In reply to the 3:07 comment, it's a fact that scads of students rely heavily on suppplements and commercial or inherited outlines. But about this complete diversity example, what would be better? My problem with "Section 1332 states that there must be complete diversity" is that it states no such thing; Strawbridge is where complete diversity comes from. So if I taught civil procedure, I'd give an extra point for "Section 1332 requires diversity; in Strawbridge the Court interpreted a predecessor statute to require complete diversity."
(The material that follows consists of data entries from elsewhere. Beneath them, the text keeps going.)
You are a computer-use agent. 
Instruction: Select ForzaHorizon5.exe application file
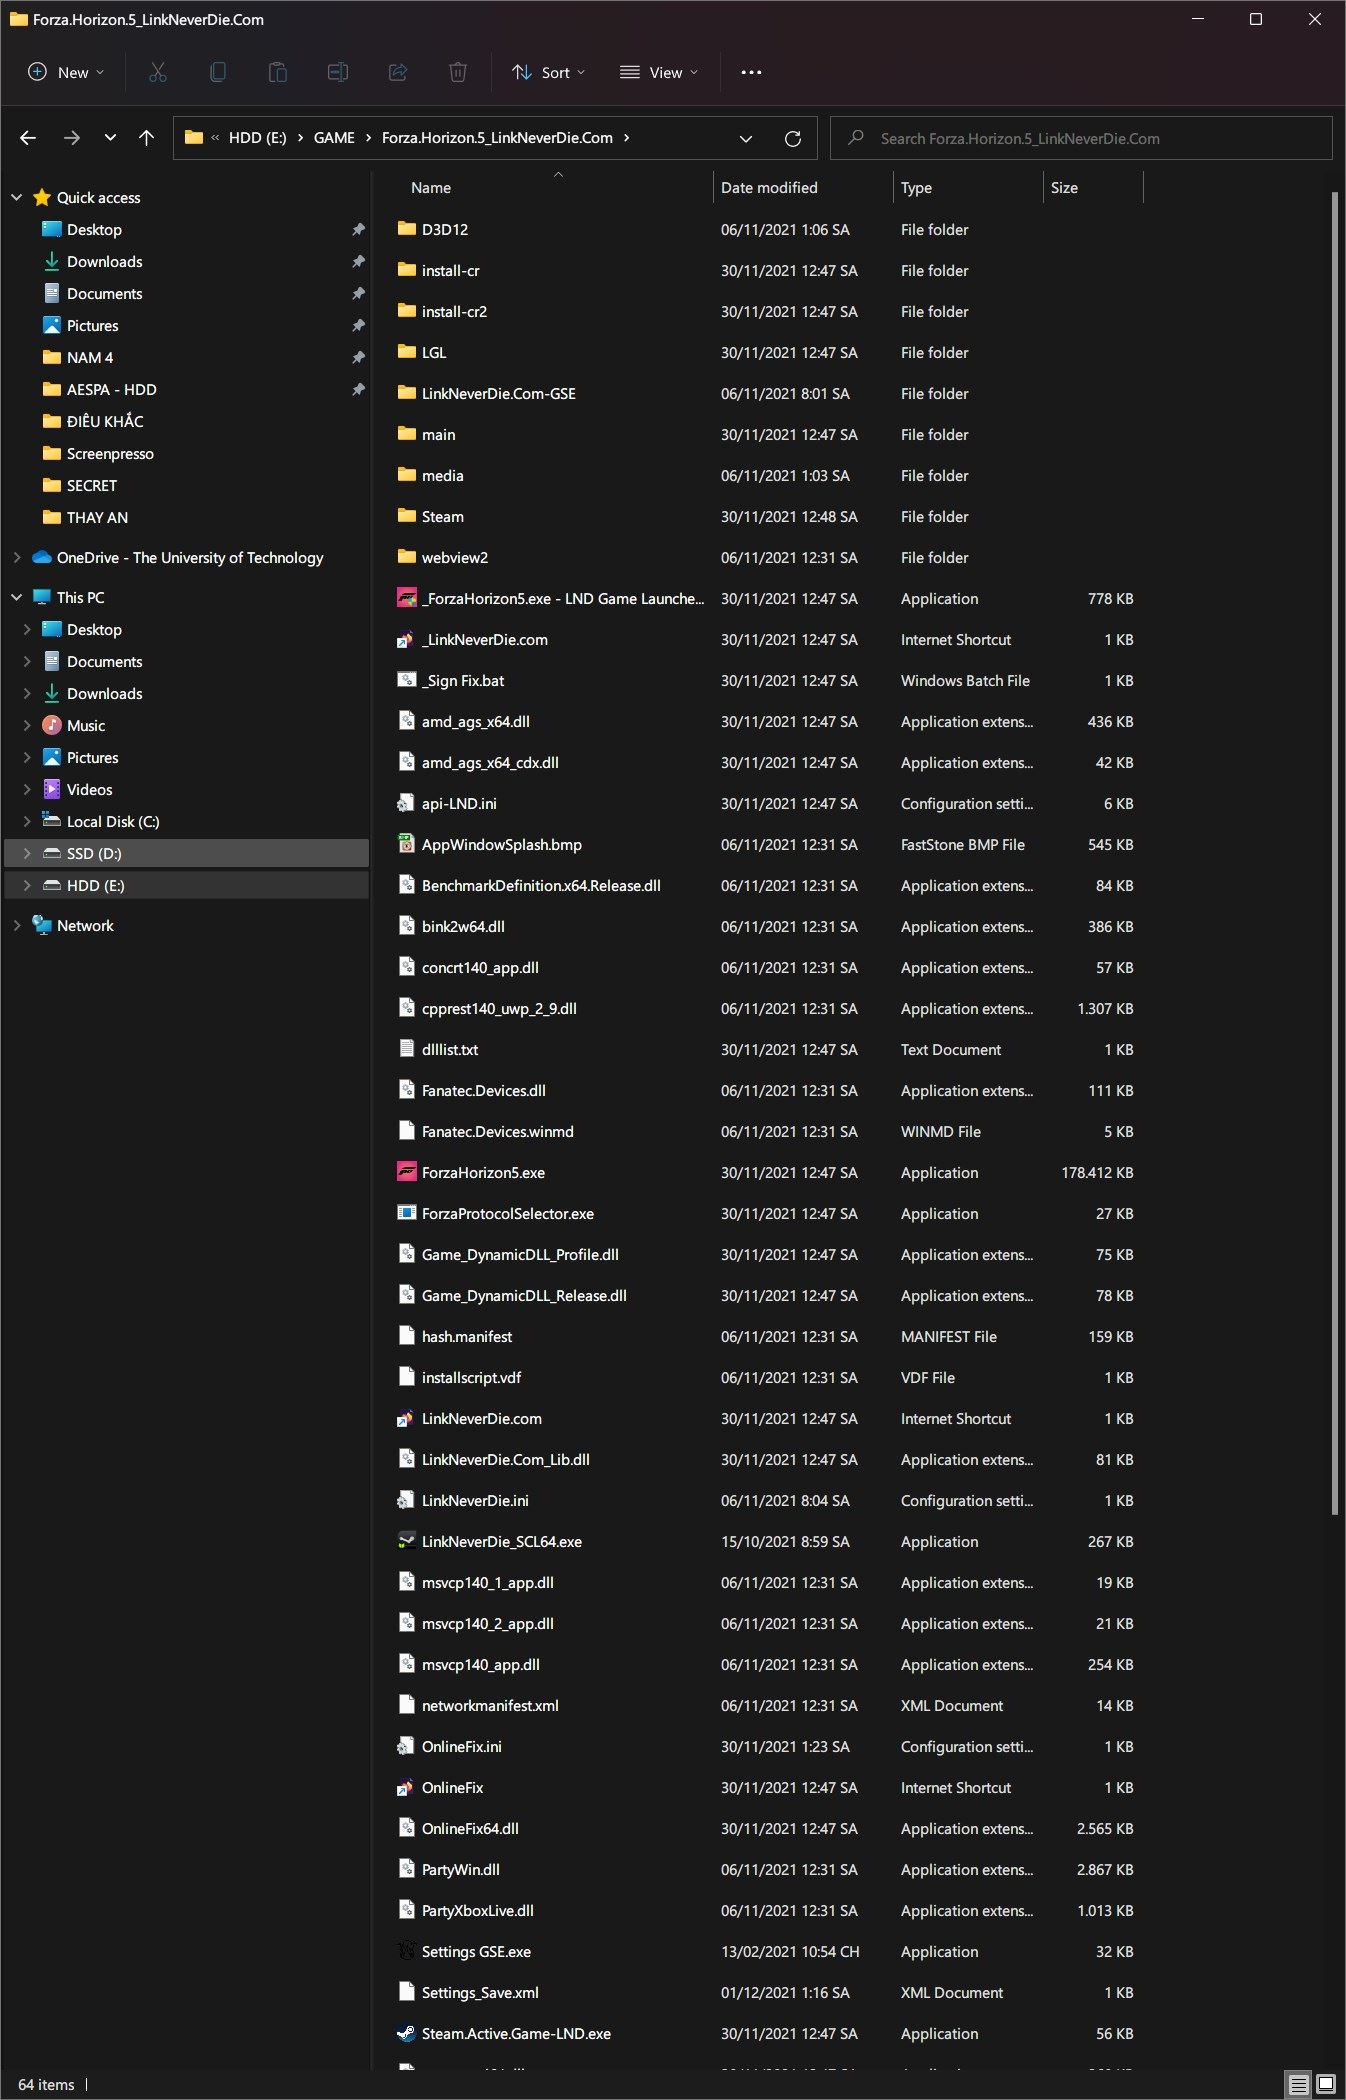(483, 1173)
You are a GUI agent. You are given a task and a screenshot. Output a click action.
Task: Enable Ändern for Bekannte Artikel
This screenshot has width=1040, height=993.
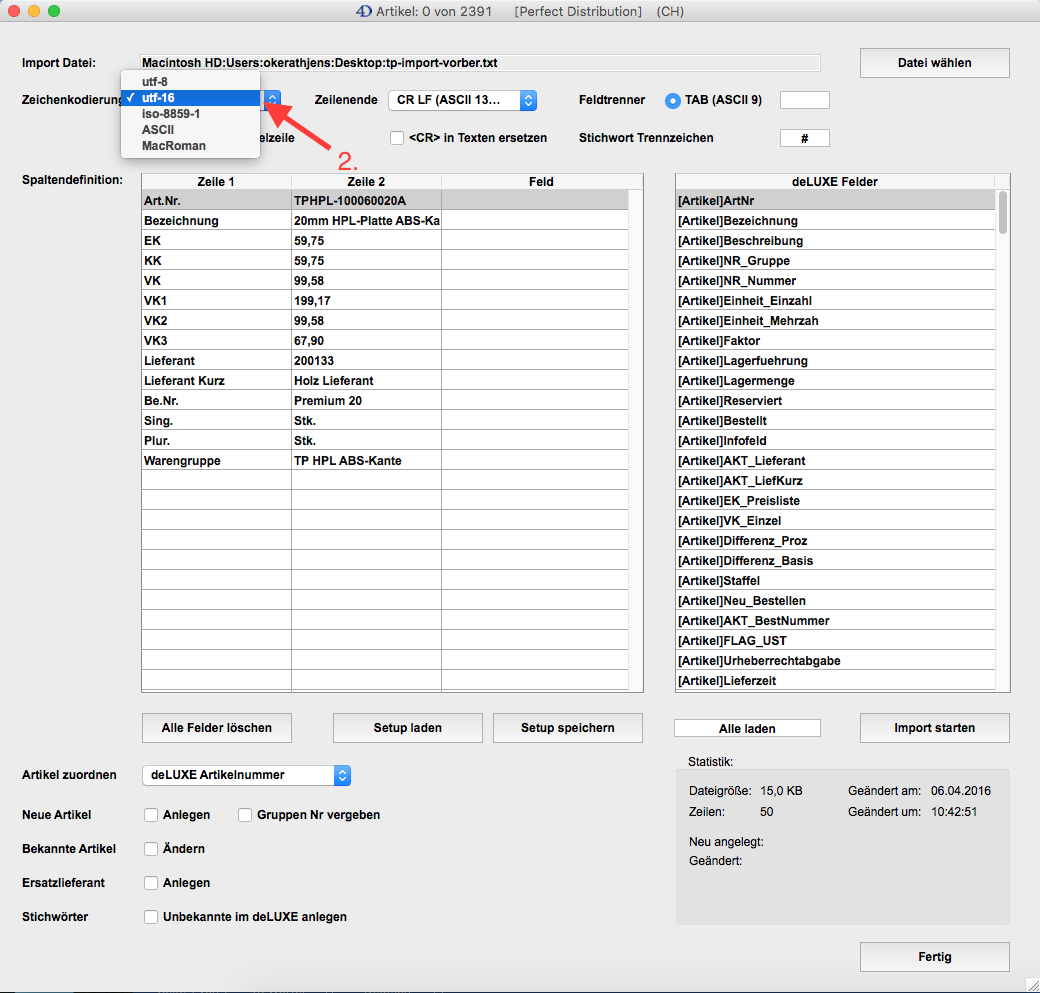151,849
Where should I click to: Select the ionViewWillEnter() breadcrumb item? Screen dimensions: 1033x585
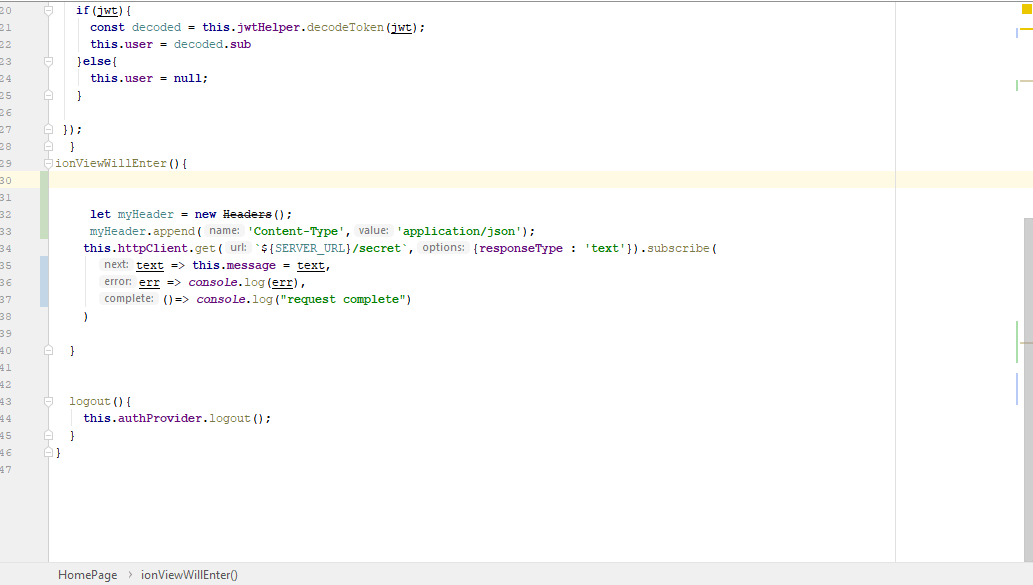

It sounds, though, like your problem with your hypothetical answer is that the student isn't providing the complete language of 1332, or Strawbridge, and that even my answer would look to you like something out of a study guide. (Surely a good study guide would cite Strawbridge.) So would you prefer to see something like "Section 1332 requires that a civil action be between citizens of different states; Strawbridge interpreted a predecessor statute to require that each party be able, absent his co-parties, to sue, or be sued by, each of his adversaries"? That's a rough paraphrase of Strawbridge and the statute. But I wouldn't think you'd want to see all that, for a few reasons. First, on a short exam, one would be spending a lot of time making the same point that "complete diversity" would suffice to connote, at the cost of spending time on other points that aren't nearly so simple. Second, most professors will reduce Strawbridge to the slogan "complete diversity"; all an answer that engages with the language of Strawbridge would really show is that the student took some time to memorize a paraphrase of Strawbridge. He isn't really deriving the rule from Strawbridge; he's memorized the rule and copied down a line from Strawbridge. Third, what's wrong with the distillation of Strawbridge and the statute to the slogan "complete diversity? Distilling an awkwardly worded, 208-year-old case to a clear phrase is actually a skill, and one that we expect lawyers and judges to possess. I never see, in a brief or an opinion, anyone actually engaging with the language of Strawbridge; rather, people simply cite it for its rule, which they summarize as complete diversity. I think that, as a general matter, the more complex or open-textured the rule of a case or statute, the wiser a student is to engage with the language of the case or statute instead of applying some vague or possibly contested summary of it. But if you have a very simple and mechanical rule, like the rule of Strawbridge, or 1332's amount-in-controversy rule, engaging with the language of those rules in a test just seems like a copying exercise. I wouldn't suspect students who don't engage with the language of that kind of rule of relying on supplements.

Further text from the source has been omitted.